[Location data for words and elements]
»»

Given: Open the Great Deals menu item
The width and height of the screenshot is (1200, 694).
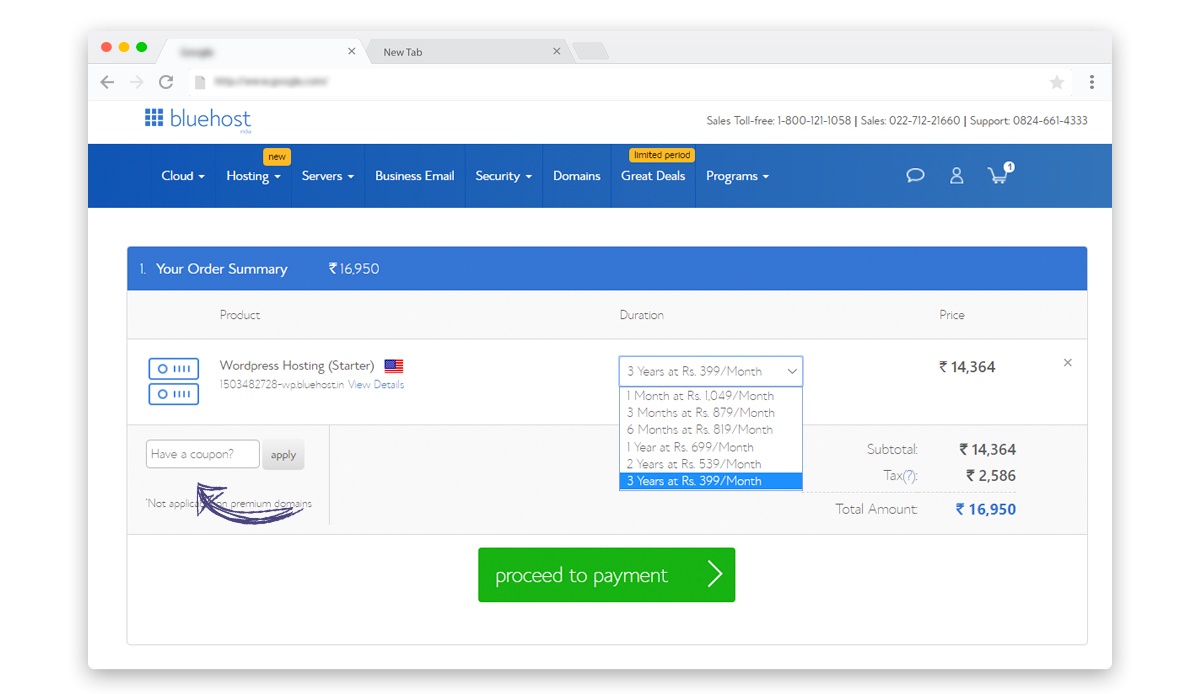Looking at the screenshot, I should point(653,176).
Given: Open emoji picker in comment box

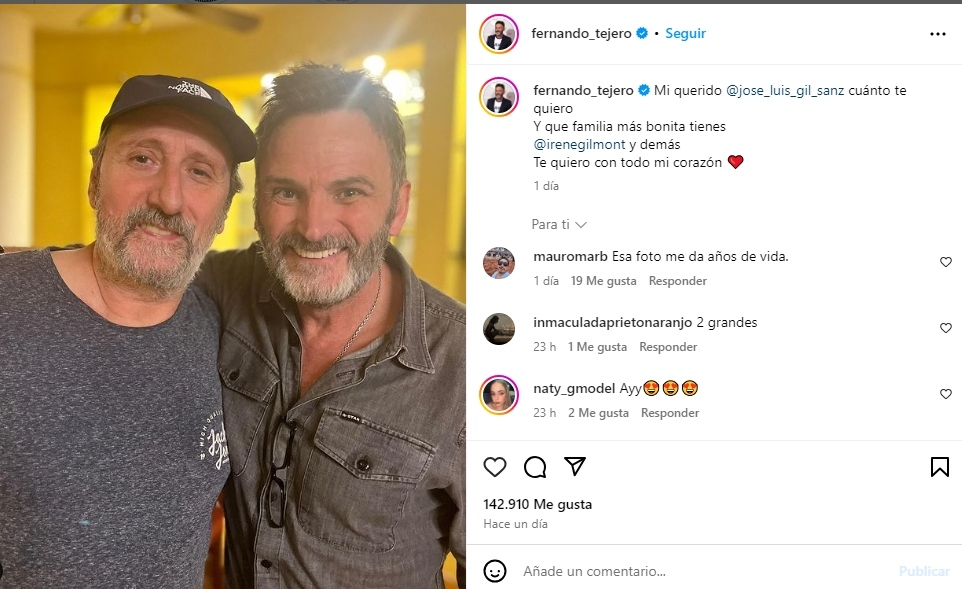Looking at the screenshot, I should point(495,571).
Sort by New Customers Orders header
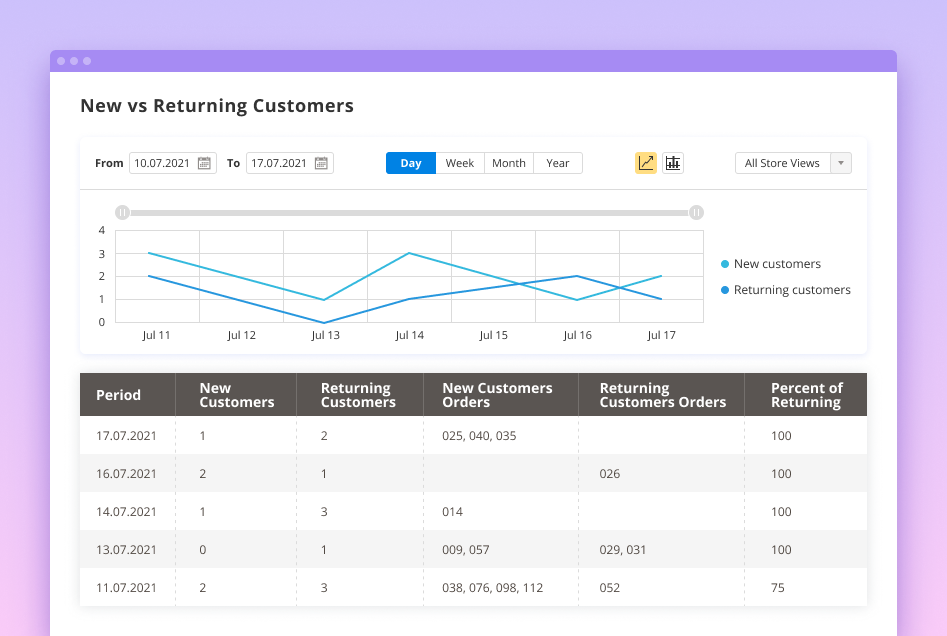 [x=497, y=395]
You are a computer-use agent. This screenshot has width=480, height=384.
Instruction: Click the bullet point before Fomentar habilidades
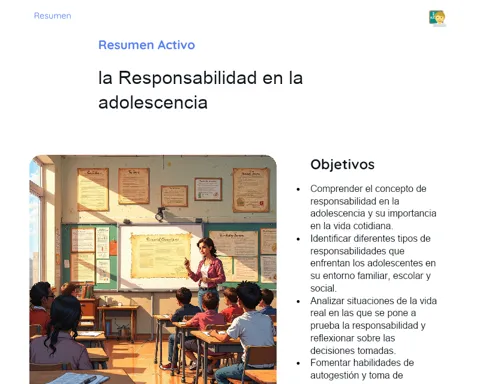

««

Output every line of all the entries above as a numbered list, skipping any blank lines. Leave the pictures out.

* [Solution]:
1. Given: Open the Great Deals menu item
2. The width and height of the screenshot is (1200, 694).
3. Looking at the screenshot, I should point(653,176).
4. Given: Open emoji picker in comment box
5. Looking at the screenshot, I should point(495,571).
6. Sort by New Customers Orders header
7.  [x=497, y=395]
8. You are a computer-use agent. This screenshot has width=480, height=384.
9. Instruction: Click the bullet point before Fomentar habilidades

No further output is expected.